Понимаете, я не верю, что это две России. И я в это никогда не поверю. Допустим, мы расселим всех этих людей по двум территориям. Вот так просто проведем границу по всей России. Одни будут жить на востоке, другие – на западе. Мы тут же увидим, что на обеих территориях опять начнется какое-нибудь противостояние. Стоит нам только это представить, и мы сразу поймем, что и двух Россий тоже нет. Начнется разделение до бесконечности.

– То есть разделения нет, а конфликт есть?

– В ситуации военной эскалации и интенсивной пропаганды кажется, что люди полностью разделились на два лагеря. Сами люди это очень активно поддерживают, если почитать соцсети, например. Люди всячески поддерживают этот образ, хотя еще вчера иметь по какому-то вопросу, даже политическому, разные мнения не означало противостояния.

Люди могли иметь разные мнения по разным вопросам.

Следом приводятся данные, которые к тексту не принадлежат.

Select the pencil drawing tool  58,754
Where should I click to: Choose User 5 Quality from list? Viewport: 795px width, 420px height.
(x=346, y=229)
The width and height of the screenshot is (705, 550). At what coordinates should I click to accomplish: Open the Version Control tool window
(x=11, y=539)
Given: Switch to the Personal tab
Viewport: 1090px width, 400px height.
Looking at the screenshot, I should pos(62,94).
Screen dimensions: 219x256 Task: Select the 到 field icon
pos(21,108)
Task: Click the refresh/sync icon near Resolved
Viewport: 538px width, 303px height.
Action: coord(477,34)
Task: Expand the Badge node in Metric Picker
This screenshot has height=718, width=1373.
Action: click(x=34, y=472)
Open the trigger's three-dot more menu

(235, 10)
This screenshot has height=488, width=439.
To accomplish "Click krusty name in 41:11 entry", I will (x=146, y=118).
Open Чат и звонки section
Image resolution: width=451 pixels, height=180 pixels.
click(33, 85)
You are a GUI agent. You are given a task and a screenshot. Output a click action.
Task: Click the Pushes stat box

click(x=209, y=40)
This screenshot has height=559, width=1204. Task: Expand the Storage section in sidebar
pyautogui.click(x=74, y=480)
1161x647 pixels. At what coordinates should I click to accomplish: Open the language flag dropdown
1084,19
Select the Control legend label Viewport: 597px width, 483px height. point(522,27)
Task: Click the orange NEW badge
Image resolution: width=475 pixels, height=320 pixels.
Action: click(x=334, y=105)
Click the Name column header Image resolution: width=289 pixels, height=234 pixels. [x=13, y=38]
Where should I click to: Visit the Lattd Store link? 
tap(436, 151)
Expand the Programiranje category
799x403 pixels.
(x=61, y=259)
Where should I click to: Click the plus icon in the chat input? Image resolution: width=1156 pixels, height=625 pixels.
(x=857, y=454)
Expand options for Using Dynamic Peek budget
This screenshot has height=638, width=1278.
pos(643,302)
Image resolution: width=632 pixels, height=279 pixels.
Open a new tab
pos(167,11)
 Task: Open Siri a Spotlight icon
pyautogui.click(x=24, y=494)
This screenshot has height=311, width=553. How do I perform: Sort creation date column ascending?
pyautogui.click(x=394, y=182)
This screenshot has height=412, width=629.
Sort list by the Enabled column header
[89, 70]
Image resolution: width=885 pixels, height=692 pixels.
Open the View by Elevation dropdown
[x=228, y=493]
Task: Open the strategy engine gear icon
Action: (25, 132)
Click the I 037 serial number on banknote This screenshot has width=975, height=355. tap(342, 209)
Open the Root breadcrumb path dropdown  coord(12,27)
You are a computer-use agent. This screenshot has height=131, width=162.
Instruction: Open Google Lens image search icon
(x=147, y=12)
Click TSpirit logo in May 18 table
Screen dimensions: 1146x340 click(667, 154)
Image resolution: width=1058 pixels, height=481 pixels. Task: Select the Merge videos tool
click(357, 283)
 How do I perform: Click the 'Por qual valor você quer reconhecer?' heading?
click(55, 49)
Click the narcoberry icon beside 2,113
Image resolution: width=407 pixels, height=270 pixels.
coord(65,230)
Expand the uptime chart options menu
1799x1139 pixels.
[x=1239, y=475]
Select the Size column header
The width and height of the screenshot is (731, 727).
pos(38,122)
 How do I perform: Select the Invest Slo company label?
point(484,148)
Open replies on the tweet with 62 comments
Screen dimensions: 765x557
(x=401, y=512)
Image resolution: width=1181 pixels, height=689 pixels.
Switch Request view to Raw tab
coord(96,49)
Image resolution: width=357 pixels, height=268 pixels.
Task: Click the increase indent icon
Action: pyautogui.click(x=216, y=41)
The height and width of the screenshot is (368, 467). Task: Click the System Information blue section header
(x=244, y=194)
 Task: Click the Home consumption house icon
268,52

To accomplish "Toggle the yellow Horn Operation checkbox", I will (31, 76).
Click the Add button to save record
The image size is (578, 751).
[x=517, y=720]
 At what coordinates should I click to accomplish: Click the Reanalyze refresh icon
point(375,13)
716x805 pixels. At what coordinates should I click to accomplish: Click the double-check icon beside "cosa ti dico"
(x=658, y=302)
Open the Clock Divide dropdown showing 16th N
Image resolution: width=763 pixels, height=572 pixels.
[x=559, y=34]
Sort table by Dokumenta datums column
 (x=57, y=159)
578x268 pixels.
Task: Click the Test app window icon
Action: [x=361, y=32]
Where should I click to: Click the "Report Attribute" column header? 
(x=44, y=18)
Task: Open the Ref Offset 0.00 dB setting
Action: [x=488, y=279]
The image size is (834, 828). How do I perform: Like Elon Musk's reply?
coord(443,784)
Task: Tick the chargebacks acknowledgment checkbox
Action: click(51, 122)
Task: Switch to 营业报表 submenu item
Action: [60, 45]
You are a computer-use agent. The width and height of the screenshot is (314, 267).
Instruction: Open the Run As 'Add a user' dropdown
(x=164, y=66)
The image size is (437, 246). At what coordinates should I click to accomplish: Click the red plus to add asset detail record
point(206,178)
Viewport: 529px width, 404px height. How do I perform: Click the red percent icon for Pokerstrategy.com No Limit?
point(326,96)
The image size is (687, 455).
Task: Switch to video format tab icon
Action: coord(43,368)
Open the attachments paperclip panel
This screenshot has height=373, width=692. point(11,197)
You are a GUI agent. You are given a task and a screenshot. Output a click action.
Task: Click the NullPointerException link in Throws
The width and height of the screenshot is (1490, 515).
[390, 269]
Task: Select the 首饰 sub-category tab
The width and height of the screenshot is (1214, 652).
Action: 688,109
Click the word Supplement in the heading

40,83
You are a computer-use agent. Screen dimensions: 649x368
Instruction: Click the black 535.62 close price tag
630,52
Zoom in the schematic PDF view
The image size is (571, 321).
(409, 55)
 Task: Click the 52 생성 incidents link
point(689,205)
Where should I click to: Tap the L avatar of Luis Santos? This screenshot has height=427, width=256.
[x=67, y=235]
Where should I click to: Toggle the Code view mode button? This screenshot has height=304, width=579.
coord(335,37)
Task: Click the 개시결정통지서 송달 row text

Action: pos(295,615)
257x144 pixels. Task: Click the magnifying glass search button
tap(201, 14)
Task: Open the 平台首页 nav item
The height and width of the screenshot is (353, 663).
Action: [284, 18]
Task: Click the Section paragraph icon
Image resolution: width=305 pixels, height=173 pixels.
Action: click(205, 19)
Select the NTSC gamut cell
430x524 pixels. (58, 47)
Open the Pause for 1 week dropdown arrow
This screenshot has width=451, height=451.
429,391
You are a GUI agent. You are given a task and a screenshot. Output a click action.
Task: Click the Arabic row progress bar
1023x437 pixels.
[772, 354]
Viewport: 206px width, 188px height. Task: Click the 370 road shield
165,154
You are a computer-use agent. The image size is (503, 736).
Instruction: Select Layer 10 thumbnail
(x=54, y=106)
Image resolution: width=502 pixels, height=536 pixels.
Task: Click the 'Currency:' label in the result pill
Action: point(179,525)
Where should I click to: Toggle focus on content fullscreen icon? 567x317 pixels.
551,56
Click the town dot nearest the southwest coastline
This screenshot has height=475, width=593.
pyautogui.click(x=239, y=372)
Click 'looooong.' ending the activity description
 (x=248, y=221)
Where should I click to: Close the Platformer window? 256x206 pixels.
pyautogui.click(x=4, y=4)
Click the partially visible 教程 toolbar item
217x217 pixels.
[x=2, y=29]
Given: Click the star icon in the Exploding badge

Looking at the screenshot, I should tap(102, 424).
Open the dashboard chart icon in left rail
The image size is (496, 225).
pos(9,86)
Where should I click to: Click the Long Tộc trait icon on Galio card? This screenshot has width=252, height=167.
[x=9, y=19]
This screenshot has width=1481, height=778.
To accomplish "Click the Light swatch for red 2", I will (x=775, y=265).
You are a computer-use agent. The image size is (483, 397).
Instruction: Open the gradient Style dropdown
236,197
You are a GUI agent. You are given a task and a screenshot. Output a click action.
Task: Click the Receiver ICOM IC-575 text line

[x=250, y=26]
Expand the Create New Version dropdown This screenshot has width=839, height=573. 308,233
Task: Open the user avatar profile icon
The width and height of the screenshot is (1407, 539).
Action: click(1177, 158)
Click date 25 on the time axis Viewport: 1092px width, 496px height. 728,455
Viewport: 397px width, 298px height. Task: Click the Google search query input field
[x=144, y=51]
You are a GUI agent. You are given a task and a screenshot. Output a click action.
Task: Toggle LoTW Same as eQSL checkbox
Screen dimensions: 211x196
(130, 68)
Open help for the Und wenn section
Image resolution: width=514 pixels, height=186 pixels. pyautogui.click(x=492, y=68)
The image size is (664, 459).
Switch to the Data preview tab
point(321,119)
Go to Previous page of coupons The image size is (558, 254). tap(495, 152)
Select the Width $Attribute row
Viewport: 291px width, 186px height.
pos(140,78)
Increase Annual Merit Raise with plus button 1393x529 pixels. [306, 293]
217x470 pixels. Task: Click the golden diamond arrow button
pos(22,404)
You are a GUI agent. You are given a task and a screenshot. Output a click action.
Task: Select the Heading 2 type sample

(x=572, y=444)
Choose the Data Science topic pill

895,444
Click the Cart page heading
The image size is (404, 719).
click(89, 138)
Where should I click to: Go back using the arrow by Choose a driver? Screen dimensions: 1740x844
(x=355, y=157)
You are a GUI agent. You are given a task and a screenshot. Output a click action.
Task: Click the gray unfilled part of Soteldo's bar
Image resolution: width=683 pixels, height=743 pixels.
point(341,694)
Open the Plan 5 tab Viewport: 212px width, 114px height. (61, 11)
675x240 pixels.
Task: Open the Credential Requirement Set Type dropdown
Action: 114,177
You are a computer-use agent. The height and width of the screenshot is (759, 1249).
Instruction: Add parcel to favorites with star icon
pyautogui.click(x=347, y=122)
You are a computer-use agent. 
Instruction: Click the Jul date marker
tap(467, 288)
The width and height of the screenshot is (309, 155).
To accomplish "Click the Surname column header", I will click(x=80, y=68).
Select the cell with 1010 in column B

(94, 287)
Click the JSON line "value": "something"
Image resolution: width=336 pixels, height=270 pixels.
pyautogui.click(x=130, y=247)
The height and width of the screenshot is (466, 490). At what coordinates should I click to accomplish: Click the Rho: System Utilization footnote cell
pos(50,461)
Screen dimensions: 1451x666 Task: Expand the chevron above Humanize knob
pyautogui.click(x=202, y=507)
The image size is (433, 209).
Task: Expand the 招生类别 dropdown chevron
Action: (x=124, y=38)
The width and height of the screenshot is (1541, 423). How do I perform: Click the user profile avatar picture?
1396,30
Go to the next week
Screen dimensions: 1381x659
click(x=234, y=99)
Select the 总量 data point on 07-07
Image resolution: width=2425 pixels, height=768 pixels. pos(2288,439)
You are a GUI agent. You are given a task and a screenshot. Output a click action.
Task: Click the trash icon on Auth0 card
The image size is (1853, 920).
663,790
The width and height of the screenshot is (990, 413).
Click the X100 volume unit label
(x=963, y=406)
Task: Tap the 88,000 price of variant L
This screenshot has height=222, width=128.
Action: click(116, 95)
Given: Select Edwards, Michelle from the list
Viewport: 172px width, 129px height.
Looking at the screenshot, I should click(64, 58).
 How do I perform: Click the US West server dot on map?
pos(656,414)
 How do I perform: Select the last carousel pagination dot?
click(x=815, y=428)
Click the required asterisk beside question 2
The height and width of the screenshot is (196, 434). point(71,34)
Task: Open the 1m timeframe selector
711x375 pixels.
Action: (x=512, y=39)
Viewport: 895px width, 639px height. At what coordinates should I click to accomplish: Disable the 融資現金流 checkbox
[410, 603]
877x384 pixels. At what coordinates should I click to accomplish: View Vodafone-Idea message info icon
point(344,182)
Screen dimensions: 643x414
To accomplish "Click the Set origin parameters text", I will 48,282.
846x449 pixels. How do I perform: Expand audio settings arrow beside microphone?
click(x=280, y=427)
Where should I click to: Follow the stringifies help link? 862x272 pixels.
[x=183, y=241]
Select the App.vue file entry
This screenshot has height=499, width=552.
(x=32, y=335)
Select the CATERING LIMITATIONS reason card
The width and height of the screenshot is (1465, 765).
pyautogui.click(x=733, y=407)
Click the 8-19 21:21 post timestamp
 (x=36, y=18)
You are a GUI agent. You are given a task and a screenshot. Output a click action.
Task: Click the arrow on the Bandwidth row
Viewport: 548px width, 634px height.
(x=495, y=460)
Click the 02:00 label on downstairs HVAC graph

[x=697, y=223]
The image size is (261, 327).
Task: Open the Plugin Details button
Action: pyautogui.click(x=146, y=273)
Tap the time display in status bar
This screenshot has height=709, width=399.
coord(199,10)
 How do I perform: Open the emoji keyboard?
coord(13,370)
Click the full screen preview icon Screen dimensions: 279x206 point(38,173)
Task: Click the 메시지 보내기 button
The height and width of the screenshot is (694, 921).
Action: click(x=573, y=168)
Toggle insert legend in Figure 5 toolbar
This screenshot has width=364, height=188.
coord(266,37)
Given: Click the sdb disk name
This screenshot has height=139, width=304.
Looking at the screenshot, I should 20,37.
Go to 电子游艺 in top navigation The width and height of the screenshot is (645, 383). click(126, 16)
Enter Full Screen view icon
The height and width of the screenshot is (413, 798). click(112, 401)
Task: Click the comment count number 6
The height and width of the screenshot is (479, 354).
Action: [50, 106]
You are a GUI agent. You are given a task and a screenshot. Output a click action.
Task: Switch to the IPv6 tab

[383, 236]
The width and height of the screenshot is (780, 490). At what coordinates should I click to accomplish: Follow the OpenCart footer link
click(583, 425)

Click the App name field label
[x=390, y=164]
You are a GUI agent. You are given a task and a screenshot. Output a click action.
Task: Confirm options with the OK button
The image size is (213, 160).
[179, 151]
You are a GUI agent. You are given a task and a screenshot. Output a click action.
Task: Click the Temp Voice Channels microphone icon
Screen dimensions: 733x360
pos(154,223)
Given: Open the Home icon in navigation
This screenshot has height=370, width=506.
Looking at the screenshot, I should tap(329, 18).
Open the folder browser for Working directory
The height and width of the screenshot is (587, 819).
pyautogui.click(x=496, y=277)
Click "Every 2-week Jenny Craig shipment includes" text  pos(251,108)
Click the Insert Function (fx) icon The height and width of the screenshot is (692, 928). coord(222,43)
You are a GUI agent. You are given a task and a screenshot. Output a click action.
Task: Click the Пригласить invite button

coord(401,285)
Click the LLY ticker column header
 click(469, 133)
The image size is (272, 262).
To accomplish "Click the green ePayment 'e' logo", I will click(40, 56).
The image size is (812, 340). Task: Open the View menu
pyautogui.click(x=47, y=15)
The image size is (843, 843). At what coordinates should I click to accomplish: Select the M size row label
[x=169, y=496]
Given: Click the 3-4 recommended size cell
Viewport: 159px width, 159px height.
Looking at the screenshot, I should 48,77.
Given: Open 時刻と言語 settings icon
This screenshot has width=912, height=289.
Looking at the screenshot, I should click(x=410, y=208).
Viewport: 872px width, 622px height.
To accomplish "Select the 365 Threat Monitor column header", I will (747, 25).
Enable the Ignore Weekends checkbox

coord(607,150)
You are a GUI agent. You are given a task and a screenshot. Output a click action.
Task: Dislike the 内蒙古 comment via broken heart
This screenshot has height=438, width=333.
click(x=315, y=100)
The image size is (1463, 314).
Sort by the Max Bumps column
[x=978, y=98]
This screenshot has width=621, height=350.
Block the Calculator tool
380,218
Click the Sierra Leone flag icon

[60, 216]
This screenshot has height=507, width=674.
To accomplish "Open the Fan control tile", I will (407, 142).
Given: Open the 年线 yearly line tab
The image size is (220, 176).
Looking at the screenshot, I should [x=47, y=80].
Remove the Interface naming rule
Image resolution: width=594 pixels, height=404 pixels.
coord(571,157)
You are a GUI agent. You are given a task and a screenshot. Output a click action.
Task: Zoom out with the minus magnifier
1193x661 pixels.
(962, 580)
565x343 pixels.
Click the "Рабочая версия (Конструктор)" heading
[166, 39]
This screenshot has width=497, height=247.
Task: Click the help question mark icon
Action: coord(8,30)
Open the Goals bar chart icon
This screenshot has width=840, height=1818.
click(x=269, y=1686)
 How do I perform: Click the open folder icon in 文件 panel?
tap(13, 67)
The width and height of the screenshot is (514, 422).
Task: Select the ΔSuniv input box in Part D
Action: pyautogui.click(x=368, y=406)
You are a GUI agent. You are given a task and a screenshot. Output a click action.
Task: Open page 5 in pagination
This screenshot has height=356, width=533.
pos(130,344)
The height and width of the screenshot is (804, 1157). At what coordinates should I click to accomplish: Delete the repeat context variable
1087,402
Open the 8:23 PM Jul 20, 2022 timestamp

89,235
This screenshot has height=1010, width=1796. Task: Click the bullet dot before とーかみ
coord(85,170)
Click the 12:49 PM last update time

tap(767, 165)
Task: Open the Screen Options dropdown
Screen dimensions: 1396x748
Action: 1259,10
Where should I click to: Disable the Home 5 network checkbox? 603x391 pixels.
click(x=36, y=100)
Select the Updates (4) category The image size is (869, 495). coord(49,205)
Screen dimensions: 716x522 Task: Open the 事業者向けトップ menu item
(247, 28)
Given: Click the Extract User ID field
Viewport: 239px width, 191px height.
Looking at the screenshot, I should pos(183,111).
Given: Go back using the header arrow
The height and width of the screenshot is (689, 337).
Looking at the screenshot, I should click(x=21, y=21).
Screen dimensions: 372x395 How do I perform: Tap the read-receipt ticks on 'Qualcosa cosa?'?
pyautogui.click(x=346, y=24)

Более того, поддержка России по Крыму не обязательно автоматически означала полную поддержку государственной политики. Это не обязательно должно было идти одним пакетом.

К сожалению, в моменты военных действий люди бегут впереди паровоза. У нас много разных идеологий, раньше они умудрялись как-то сосуществовать. Я это говорю не для того, чтобы быть как кот Леопольд и призывать всех жить дружно. Говорю не из-за какой-то там этакой псевдогуманистической благостности. Я просто стараюсь быть трезвым и трезво оценивать всё, что происходит. Ну какие две России? Откуда они вдруг взялись? Где начинаются две, там всегда будет много. Мыслить бинарными оппозициями, чем-то черно-белым мы все умеем. А видеть весь спектр, понимать, что и в тебе самом есть и война, и мир, и все эти персонажи от полюса до полюса, мы плохо умеем.

– Идеологическая война может быть своеобразной метафорой для придания выгодной кому-то драматичности?

– Иногда война является метафорой. В 90-е годы было модно писать, что Россия была оккупирована кем-то. Но оккупации же не было. В любом случае это политическая метафора, своеобразная риторика. Метафорически, может быть, начата уже и холодная война или даже третья мировая.

Мы постоянно погружаемся в сны о войне. Могут быть сны о любви, о какой-то дружбе, но это всё сны... Надо иметь дело с реальностью. Где война – там война. Где мир – там мир. Иногда проще сказать – война. Не какое-то бессмысленное благостное замирение... Иногда проще сказать – мир.

Хотя! А почему бы и нет! Многие стесняются пацифистского взгляда. Еще вчера было понятно, что мир лучше войны. Просто слово «мир» часто используется в демагогических целях. Часто призывают к миру, а эскалируют этим войну. Или, например, войны еще нет, но к миру уже призывают.